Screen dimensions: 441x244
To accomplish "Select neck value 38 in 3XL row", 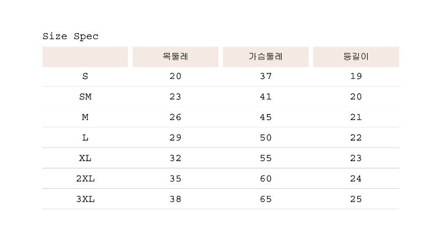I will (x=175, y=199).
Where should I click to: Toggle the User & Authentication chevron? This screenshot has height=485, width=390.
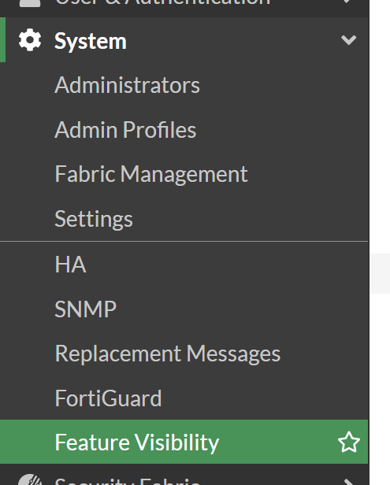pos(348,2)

---

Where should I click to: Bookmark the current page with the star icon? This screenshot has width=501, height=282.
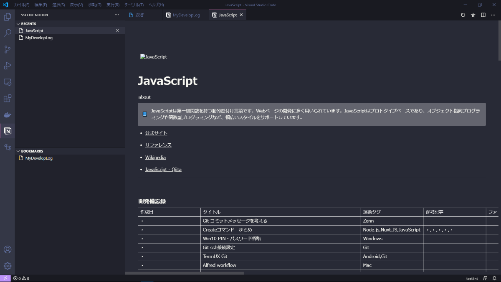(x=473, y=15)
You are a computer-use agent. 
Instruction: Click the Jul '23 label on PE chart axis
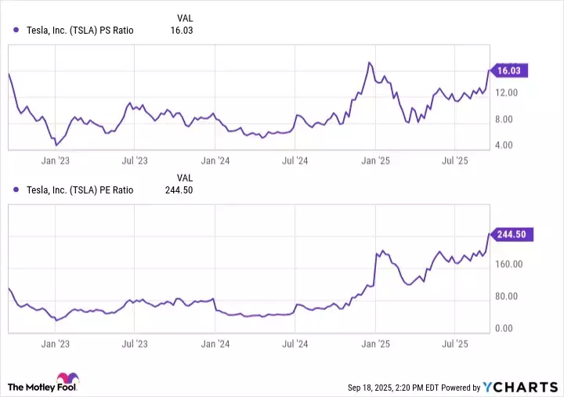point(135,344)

* * *

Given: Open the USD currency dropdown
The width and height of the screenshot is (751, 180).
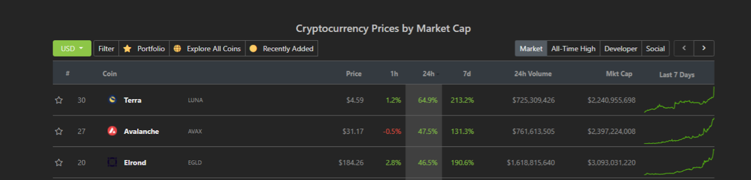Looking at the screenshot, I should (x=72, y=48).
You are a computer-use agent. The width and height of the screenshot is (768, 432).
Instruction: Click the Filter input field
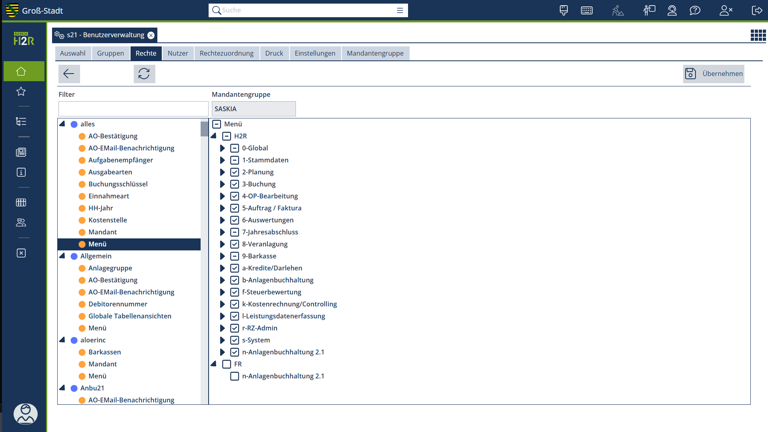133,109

TASK INSTRUCTIONS:
Copy every line of the data where "agent" is found.

TASK RESULT:
You are a computer-use agent. 
You are a computer-use agent. The width and height of the screenshot is (768, 432).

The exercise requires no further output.